[Stored records]
_ _ _ _ _ _ _

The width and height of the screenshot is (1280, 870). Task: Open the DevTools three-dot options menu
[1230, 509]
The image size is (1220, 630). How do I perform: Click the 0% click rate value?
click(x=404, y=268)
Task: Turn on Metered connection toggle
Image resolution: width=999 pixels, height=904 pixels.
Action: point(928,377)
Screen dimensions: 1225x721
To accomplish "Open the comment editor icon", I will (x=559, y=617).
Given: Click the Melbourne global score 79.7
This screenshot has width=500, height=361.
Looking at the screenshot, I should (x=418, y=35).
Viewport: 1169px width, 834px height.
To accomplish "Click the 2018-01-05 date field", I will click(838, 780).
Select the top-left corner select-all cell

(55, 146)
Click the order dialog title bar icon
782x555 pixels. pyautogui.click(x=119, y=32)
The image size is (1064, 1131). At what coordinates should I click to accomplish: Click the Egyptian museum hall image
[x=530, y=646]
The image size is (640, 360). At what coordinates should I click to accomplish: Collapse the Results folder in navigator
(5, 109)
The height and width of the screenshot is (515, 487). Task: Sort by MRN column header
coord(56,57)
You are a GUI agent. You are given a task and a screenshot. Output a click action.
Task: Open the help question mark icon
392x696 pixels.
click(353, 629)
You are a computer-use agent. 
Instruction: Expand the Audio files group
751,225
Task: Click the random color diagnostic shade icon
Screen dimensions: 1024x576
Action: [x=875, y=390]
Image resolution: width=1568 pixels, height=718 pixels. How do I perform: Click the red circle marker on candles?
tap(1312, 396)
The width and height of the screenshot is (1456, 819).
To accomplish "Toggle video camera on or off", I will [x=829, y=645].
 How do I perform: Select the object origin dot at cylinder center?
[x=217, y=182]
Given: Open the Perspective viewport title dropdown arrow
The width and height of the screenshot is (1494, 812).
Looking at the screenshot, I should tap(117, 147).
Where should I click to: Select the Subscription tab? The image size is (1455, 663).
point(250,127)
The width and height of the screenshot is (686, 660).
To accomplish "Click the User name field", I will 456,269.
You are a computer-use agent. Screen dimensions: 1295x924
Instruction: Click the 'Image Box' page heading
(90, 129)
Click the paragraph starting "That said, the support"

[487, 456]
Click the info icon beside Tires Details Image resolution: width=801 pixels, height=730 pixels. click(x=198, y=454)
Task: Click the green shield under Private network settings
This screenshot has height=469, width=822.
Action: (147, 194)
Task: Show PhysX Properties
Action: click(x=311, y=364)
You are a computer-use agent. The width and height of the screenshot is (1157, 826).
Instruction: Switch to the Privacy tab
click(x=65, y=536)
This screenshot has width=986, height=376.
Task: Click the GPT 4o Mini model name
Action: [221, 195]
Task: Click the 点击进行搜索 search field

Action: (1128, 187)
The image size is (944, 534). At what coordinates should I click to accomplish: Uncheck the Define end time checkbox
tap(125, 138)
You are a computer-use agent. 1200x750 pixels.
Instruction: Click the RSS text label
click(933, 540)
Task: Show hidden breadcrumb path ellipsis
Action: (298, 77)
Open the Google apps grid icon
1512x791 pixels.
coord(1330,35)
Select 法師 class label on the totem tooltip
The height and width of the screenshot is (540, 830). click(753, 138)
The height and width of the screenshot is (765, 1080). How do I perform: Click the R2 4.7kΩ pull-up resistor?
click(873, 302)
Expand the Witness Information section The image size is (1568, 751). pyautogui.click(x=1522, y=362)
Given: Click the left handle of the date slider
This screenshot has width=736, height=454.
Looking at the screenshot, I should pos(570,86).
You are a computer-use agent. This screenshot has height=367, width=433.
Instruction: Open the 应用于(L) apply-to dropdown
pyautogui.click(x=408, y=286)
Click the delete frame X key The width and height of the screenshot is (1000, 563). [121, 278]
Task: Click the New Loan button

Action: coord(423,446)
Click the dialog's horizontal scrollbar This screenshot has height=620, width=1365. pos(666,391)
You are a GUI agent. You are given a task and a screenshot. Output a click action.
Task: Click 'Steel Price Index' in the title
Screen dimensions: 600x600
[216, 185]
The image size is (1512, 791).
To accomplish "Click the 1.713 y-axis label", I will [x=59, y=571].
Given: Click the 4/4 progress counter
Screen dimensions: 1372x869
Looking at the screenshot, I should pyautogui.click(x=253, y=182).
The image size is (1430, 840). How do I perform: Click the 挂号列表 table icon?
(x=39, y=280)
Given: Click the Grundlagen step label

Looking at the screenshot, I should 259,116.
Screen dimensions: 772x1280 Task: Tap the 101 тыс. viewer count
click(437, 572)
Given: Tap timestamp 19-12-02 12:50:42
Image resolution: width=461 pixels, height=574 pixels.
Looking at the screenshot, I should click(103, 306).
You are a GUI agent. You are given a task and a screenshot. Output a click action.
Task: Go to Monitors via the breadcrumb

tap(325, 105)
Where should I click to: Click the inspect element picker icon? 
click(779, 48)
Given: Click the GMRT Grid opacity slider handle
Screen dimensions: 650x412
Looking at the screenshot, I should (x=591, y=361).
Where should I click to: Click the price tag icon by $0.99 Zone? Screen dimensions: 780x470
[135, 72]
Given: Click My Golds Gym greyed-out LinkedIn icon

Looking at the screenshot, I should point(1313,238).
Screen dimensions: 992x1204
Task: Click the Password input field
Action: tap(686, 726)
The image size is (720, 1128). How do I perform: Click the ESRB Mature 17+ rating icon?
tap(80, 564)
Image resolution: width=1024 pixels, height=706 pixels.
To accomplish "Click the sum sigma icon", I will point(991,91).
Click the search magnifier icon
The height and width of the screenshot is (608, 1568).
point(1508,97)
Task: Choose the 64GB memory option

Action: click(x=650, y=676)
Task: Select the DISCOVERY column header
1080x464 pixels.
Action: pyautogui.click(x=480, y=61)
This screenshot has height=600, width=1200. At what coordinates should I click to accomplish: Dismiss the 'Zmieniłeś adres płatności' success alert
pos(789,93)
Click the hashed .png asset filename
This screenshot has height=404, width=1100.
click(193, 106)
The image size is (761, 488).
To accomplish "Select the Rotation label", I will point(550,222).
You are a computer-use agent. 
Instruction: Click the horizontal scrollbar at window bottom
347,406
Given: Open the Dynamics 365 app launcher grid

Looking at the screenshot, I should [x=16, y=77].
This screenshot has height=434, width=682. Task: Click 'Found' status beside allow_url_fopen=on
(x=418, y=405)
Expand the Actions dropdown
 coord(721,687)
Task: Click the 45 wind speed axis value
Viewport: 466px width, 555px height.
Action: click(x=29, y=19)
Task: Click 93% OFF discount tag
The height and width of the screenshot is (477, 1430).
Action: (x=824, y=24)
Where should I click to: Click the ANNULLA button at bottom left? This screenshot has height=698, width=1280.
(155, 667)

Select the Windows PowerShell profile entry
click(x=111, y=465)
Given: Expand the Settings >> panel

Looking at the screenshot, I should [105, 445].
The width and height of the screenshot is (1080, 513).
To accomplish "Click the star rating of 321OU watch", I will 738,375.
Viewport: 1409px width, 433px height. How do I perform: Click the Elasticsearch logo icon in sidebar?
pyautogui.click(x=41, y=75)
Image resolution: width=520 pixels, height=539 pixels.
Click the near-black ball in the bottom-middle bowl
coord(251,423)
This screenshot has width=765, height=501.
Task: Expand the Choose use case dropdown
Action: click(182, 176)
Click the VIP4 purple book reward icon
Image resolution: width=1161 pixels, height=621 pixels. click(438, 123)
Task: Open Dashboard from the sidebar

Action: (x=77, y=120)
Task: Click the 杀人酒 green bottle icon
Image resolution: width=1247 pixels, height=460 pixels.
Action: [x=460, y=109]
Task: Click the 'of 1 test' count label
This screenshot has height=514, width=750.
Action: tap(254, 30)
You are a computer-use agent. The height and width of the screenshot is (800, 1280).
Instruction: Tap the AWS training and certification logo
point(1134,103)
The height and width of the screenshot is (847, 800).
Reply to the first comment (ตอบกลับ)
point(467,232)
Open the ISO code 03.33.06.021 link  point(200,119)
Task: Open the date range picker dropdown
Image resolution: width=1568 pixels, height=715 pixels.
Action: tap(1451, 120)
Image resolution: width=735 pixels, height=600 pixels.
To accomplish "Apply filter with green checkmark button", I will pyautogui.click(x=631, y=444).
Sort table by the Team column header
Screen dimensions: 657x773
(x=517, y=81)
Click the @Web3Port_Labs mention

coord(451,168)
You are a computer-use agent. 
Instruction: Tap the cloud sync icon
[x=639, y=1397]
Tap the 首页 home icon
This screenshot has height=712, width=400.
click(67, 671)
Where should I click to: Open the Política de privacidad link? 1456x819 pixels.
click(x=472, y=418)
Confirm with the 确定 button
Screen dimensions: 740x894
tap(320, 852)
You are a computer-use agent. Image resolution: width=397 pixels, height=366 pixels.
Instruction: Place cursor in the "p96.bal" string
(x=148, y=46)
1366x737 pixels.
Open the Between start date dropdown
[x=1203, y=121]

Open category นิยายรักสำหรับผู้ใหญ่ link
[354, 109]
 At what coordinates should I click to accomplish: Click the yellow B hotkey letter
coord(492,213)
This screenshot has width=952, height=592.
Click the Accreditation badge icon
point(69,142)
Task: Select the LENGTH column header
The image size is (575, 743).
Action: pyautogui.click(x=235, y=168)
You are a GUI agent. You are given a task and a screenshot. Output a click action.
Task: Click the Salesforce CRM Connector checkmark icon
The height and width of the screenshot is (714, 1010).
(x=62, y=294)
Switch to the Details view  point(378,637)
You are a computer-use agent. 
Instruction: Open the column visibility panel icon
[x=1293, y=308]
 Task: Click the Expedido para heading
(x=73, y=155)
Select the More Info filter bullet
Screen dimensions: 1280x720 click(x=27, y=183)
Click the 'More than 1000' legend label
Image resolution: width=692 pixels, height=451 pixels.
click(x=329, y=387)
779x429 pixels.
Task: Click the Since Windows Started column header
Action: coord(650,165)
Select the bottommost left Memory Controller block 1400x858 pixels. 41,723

_ _ _ _ _ _ _

Where a line in the records above contains the word "handle", include it in the count; state the total and nothing more.

Answer section ▸ 2